5

A test will succeed with a certain percentage. Now this test is repeated X number of times. I want to be able to get an estimate of the total number of succeeded test.

Given that I know both the probability of success and the X number of attempts, is it possible to symbolically compute this estimate?

I want to use this in a piece of software. Where I generate a random value [0, 1] and then use the requested formula as a mapping function.

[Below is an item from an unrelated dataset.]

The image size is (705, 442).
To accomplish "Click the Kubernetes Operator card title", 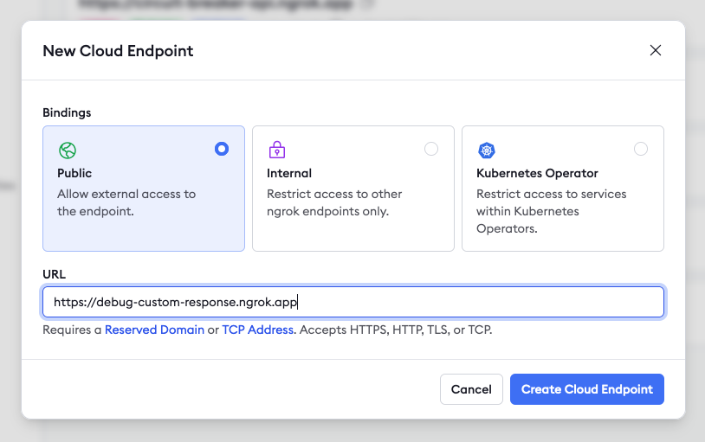I will [537, 173].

From what I gathered I need a quantile function of binomial distribution? Can I compute or estimate that one symbolically?

1 Answers1

3

Suppose a fair die is rolled $n = 60$ times, then the number $X$ of Ones seen is $X \sim \mathsf{Binom}(n=60, p = 1/6).$ The expected number of Ones seen is $E(X) = np = 60(1/6) = 10.$ The probability of seeing exactly 10 Ones is $$P(X = 10) = {60 \choose 10}\left(\frac 1 6\right)^{10} \left(\frac 5 6\right)^{50} = 0.1270131.$$

PDF: The binomial PDF (or PMF) is defined as $f_X(k) = {n \choose k}p^k(1-p)^{n-k},$ for $k = 0, 1, \dots, n.$ In R statistical software, $f_X(10),$ for $n=60,\, p=1/6,$ can be computed by using the displayed formula or by using the built-in PDF dbinom:

choose(60,10)*(1/6)^10*(5/6)^50
[1] 0.1370131
dbinom(10, 60, 1/6)
[1] 0.1370131

CDF: The CDF is defined as $F_X(k) = P(X \le k),$ for any real value of $k.$ In our example for $k < 0,$ we have $F_X(k) = 0$ and for $k > n = 60,$ we have $F_X(k) = 1.$ From $k=0$ through $60,$ the CDF (denoted pbinom in R) is a 'pure jump' function, which can be plotted as shown below:

ml="CDF of BINOM(60, 1/6)"
curve(pbinom(x, 60, 1/6), -.5, 60.5, lwd=2, ylab="CDF", xlab="k", main=ml, n=10001)
abline(h=0:1, col="green3");  abline(v=0, col="green3")
k = 0:60; cdf=pbinom(k, 60, 1/6); points(k, cdf, pch=20, col="blue")

Blue dots emphasize that the value of the function $F_X(k)$ is the upper end of each vertical segment.

enter image description here

Inverse CDF: The 'quantile function' of $\mathsf{Binom}(60, 1/6)$ is the inverse of the CDF. In general, $F_X^{-1}(q) = c$ means $P(X \le c) = F_X(c) = q,$ for $0 < q < 1.$ In our example, the quantile function of $X$ can be used to get an interval in which values of $\mathsf{Binom}(60, 1/6)$ will lie with probability (just barely over) 95%. Specifically, $P(5 \le X \le 16) = P(X \le 16) - P(X \le 4) = 0.96.$ (Because of the discreteness of the binomial distribution it is not possible to get probability 0.95 exactly.)

qbinom(c(.025,.975), 60, 1/6) 
[1]  5 16
diff(pbinom(c(4,16), 60, 1/6))
[1] 0.9633622

The plot of the quantile function is shown below with horizontal dotted lines at 5 and 16:

ml = "Quantile function of BINOM(60, 1/6)"
curve(qbinom(x, 60, 1/6), 0, 1, lwd=2, n=10001, ylab="k", xlab="quantile", main=ml)
abline(v=0:1, col="green2");  abline(h = 0, col="green2")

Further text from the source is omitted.